Work required.
Copy out the records word for word, starting at the line containing "Where should I click to: Open" and ending at the line containing "The image size is (1460, 712).", with both of those lines included. Omit the pictures.

Extracted data.
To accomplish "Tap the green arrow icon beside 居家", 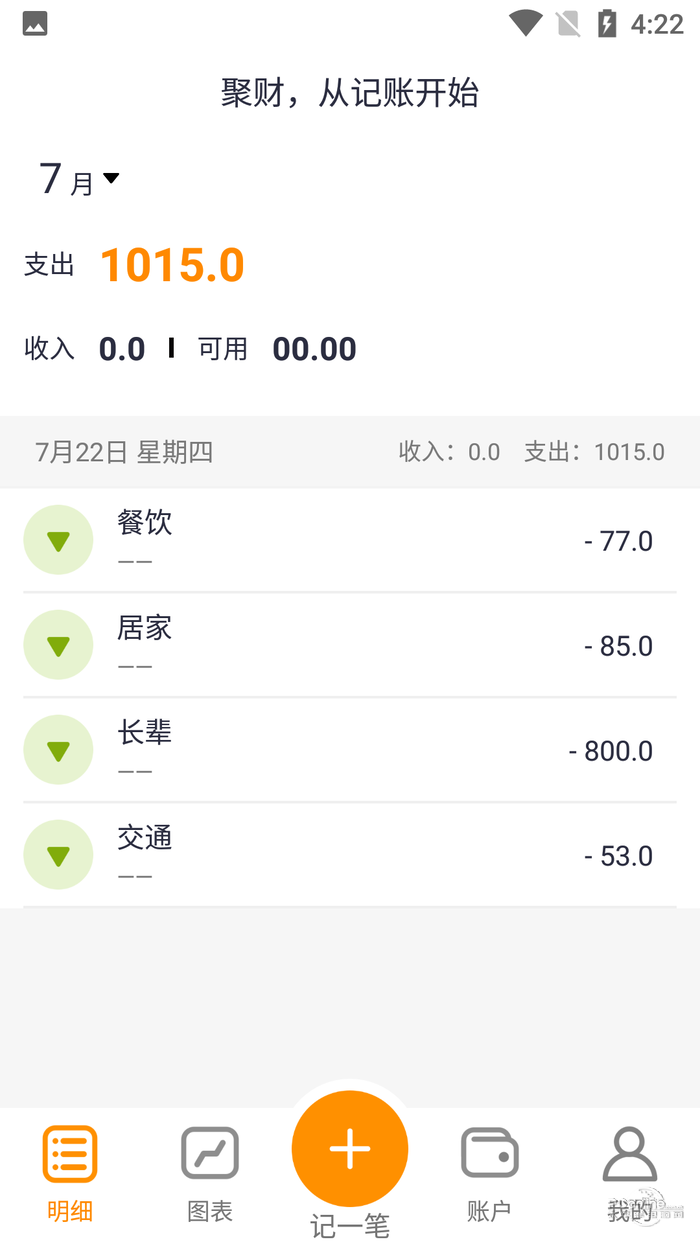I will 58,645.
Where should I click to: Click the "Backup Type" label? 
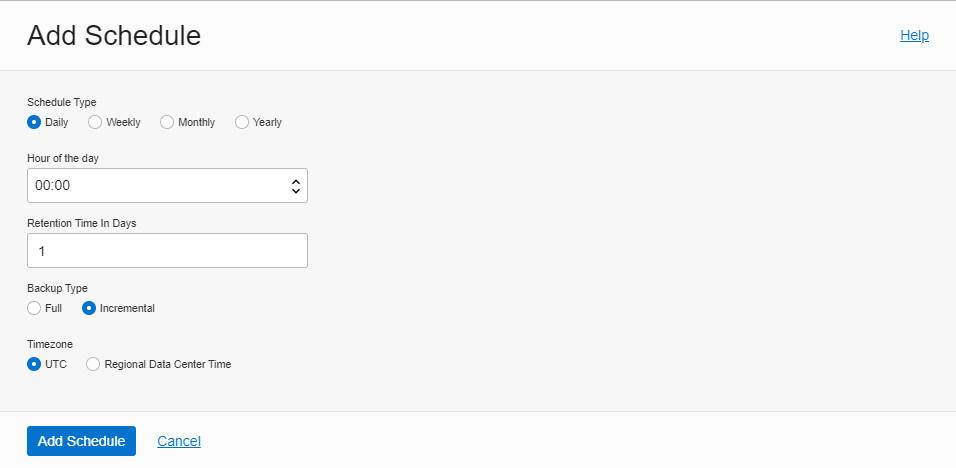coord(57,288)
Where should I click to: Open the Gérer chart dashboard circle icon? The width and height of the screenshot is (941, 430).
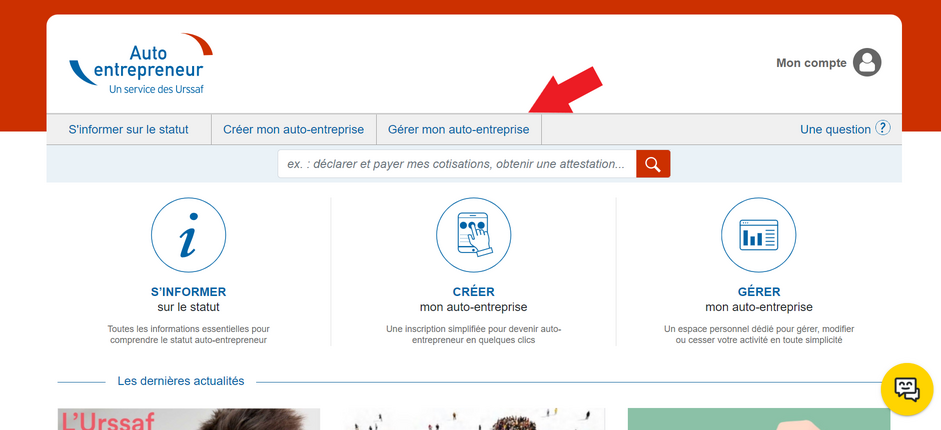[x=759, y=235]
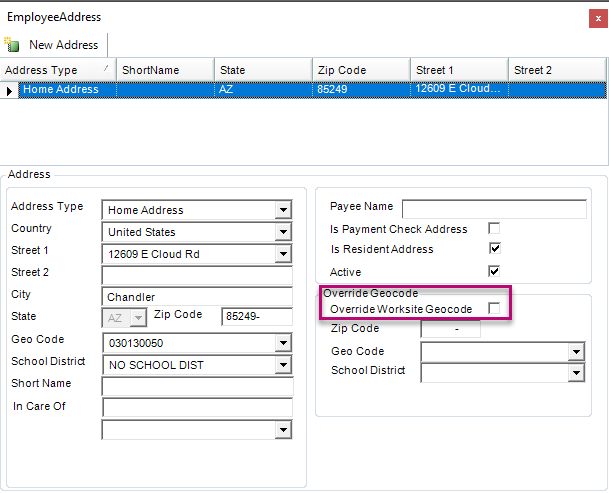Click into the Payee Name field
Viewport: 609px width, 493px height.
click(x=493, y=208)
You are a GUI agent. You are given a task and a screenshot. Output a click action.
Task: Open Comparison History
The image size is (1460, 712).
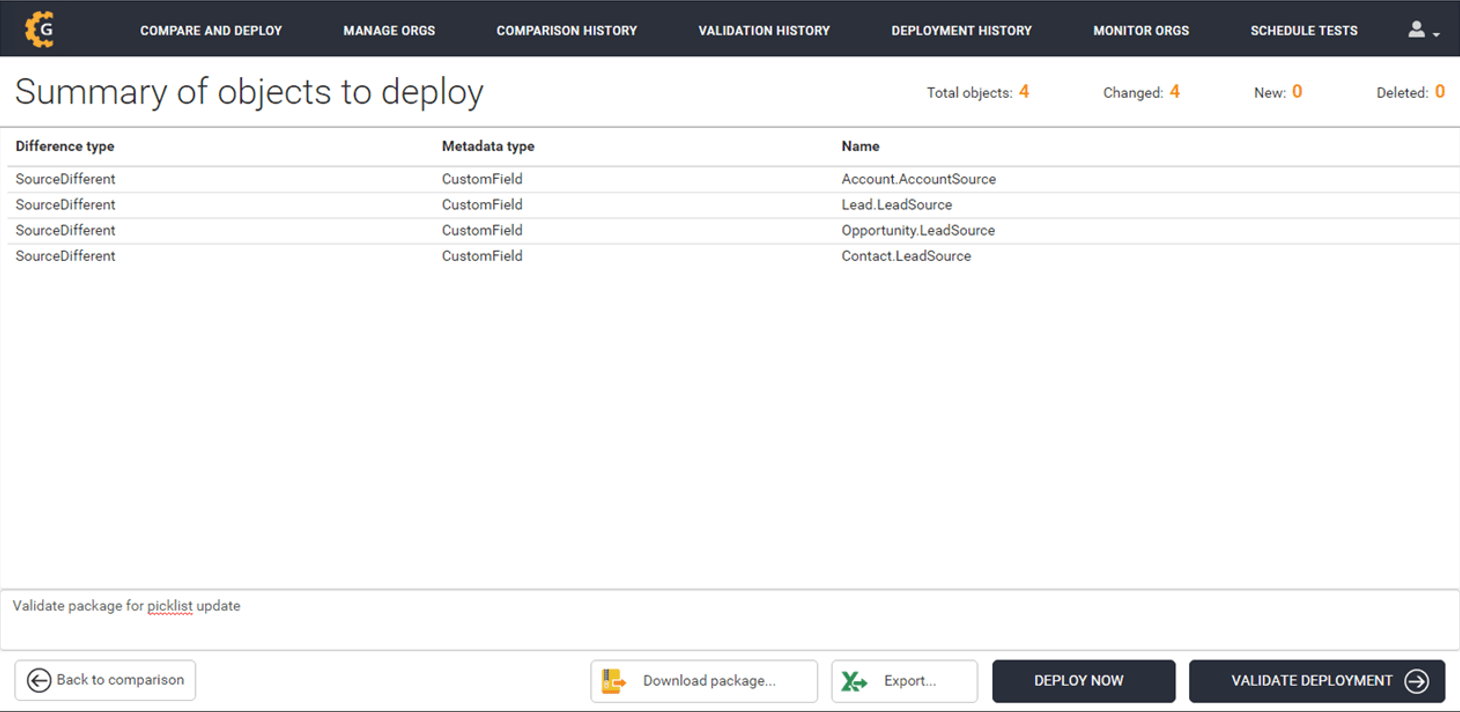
---
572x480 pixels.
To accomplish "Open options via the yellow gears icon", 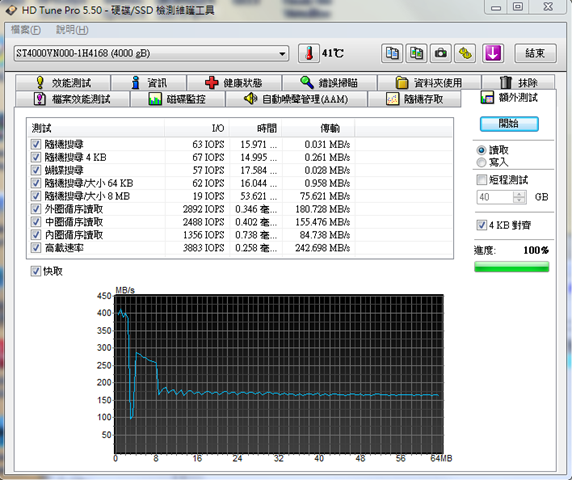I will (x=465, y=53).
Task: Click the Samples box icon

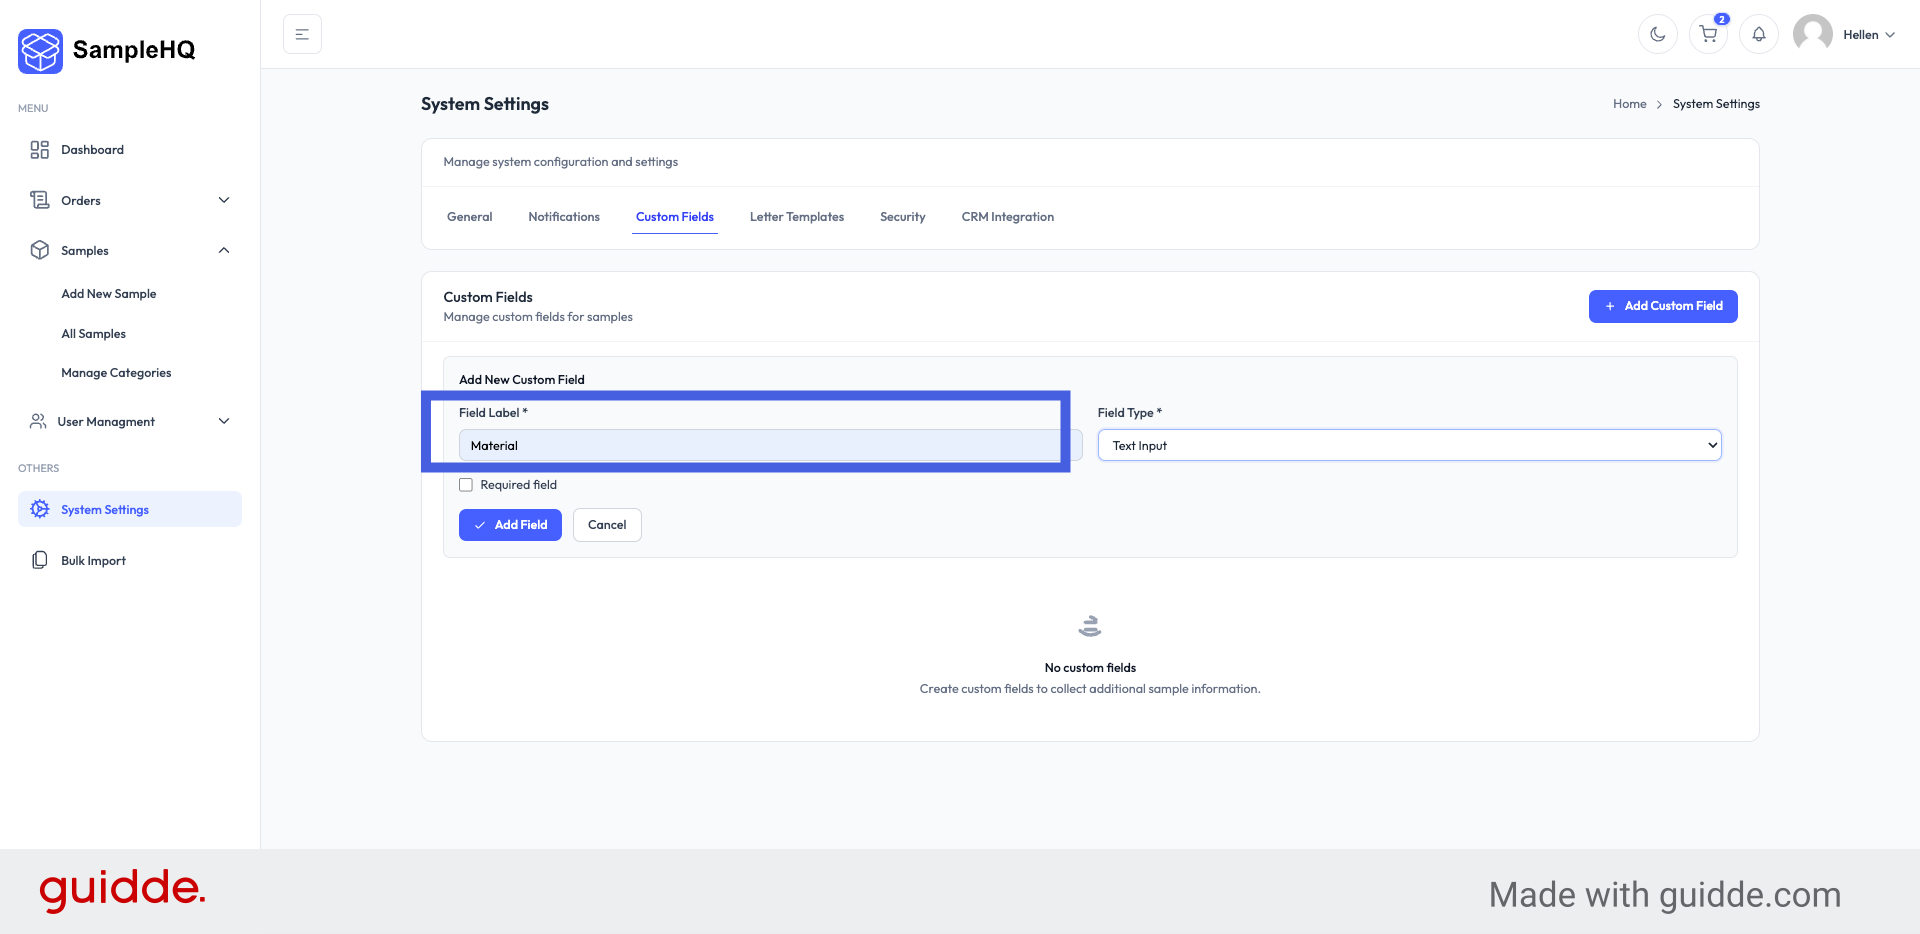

Result of this exercise.
Where should I click to: Open the Gérer chart dashboard circle icon? The width and height of the screenshot is (941, 430).
[x=759, y=235]
Click into the Payee Name field
Viewport: 609px width, 493px height.
click(x=493, y=208)
You are a GUI agent. You are given a task and a screenshot. Output a click action.
Task: Open Comparison History
The image size is (1460, 712).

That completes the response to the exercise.